Israeli Tax Considerations
The following is a discussion of the material Israeli tax consequences concerning the ownership and disposition of our ordinary shares. This summary does not discuss all the aspects of Israeli tax law that may be relevant to a particular investor in light of his or her personal investment circumstances or to some types of investors subject to special treatment under Israeli law. Examples of such investors include residents of Israel or traders in securities who are subject to special tax regimes not covered in this discussion. Because parts of this discussion are based on new tax legislation that has not yet been subject to judicial or administrative interpretation, we cannot assure you that the appropriate tax authorities or the courts will accept the views expressed in this discussion. The discussion below is subject to change, including due to amendments under Israeli law or changes to the applicable judicial or administrative interpretations of Israeli law, which change could affect the tax consequences described below.
Capital Gains Taxes Applicable to Non-Israeli Resident Shareholders
A non-Israeli resident who derives capital gains from the sale of shares in an Israeli resident company that were purchased after the company was listed for trading on a stock exchange outside of Israel will be exempt from Israeli tax so long as the shares were not held through a permanent establishment that the non-resident maintains in Israel. However, non-Israeli corporations will not be entitled to the foregoing exemption if Israeli residents: (i) have a controlling interest of more than 25% in such non-Israeli corporation or (ii) are the beneficiaries of, or are entitled to, 25% or more of the revenues or profits of such non-Israeli corporation, whether directly or indirectly. Such exemption is not applicable to a person whose gains from selling or otherwise disposing of the shares are deemed to be a business income.

(Entries for locating words and elements)

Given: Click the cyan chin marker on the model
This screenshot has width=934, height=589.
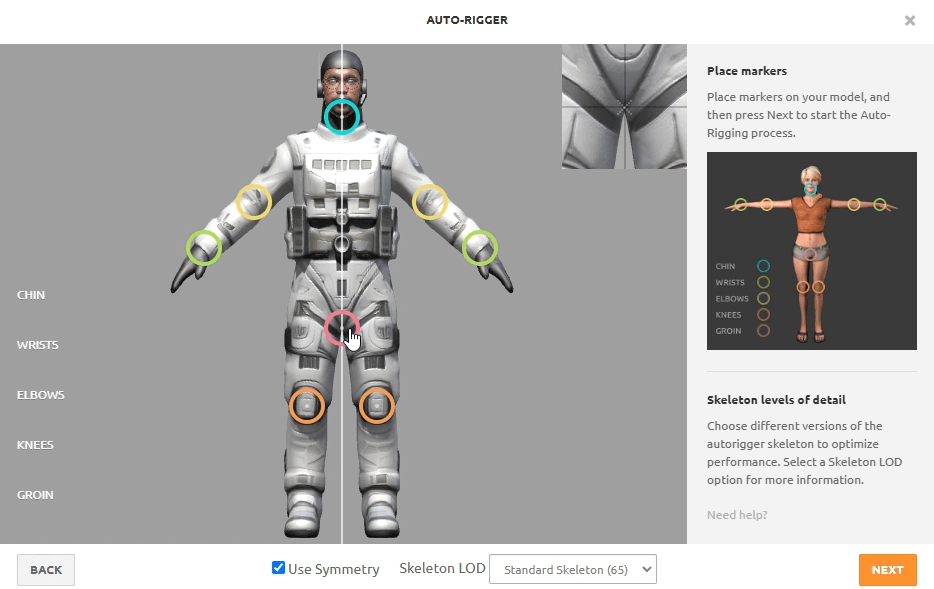Looking at the screenshot, I should click(x=342, y=116).
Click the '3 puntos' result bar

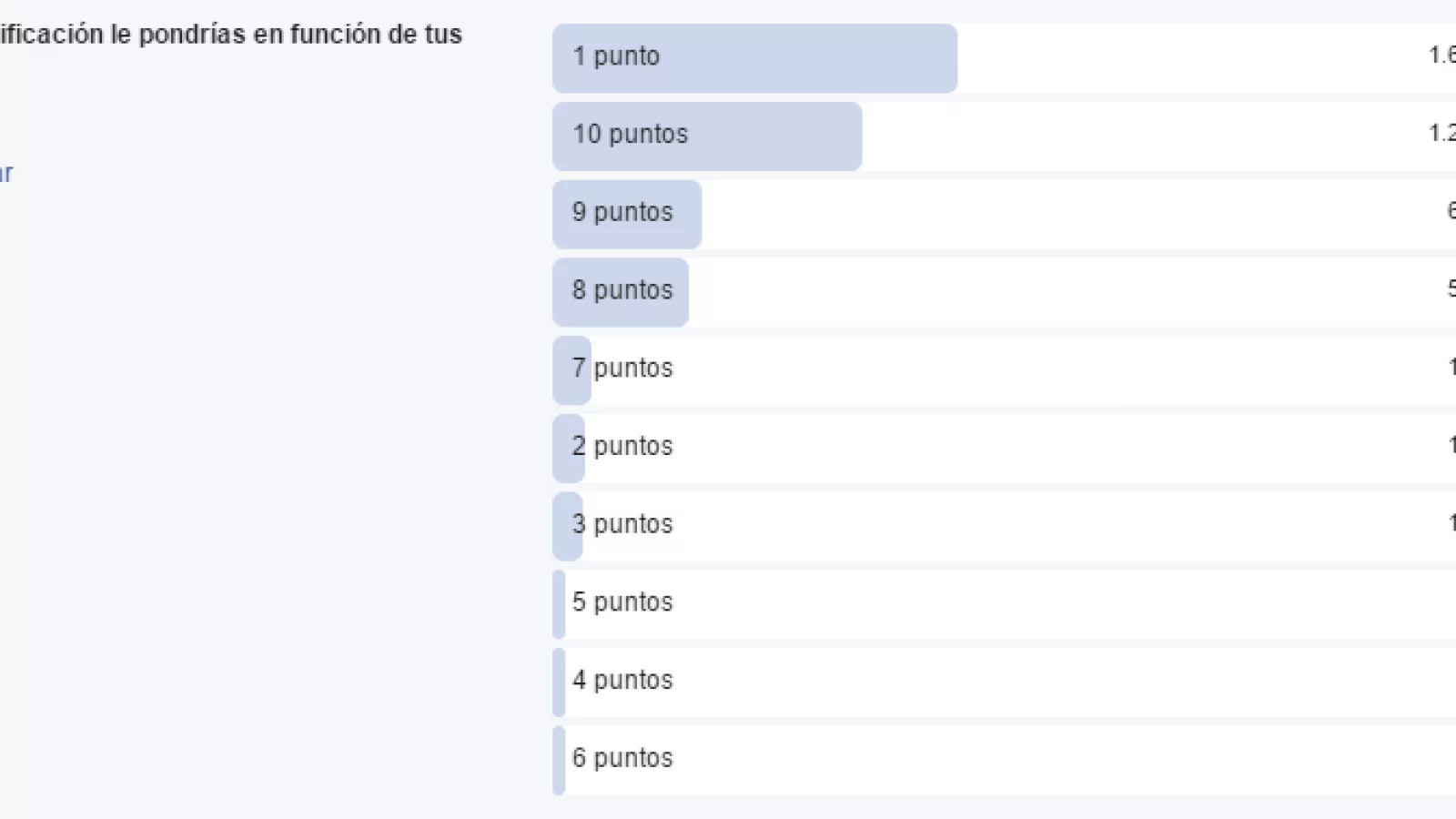569,525
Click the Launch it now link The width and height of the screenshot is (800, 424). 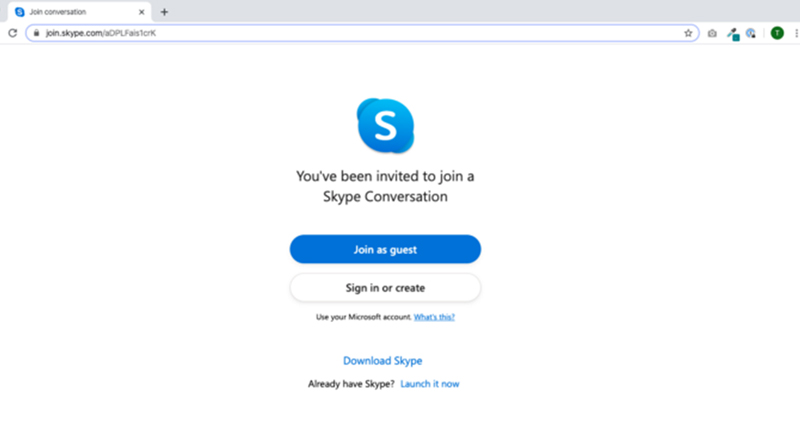tap(430, 384)

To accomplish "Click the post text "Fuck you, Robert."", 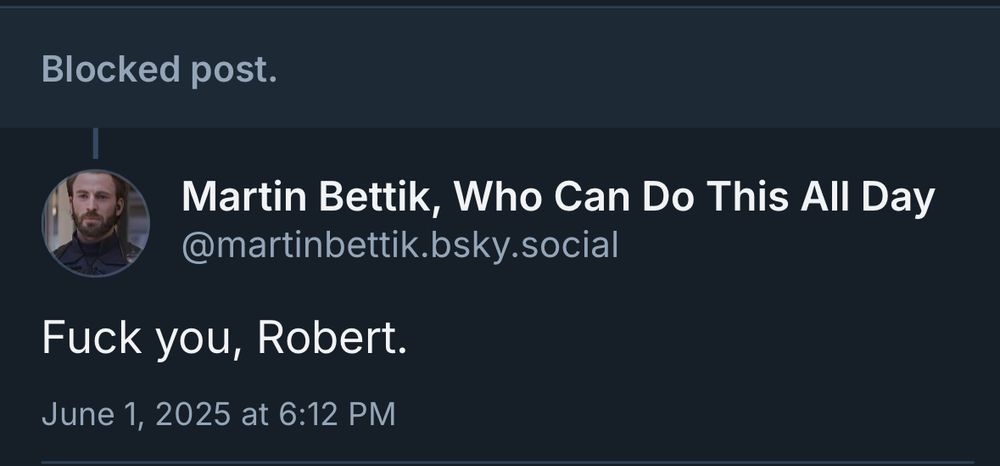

## Set task A
In the Israeli tax passage, what way of holding the shares would stop a non-Israeli resident's capital gains from being exempt from Israeli tax?
## Set task B
Reproduce the Israeli tax passage from "Capital Gains Taxes" to "a business income.".

## Answer A
Holding the shares through a permanent establishment that the non-resident maintains in Israel.

## Answer B
Capital Gains Taxes Applicable to Non-Israeli Resident Shareholders
A non-Israeli resident who derives capital gains from the sale of shares in an Israeli resident company that were purchased after the company was listed for trading on a stock exchange outside of Israel will be exempt from Israeli tax so long as the shares were not held through a permanent establishment that the non-resident maintains in Israel. However, non-Israeli corporations will not be entitled to the foregoing exemption if Israeli residents: (i) have a controlling interest of more than 25% in such non-Israeli corporation or (ii) are the beneficiaries of, or are entitled to, 25% or more of the revenues or profits of such non-Israeli corporation, whether directly or indirectly. Such exemption is not applicable to a person whose gains from selling or otherwise disposing of the shares are deemed to be a business income.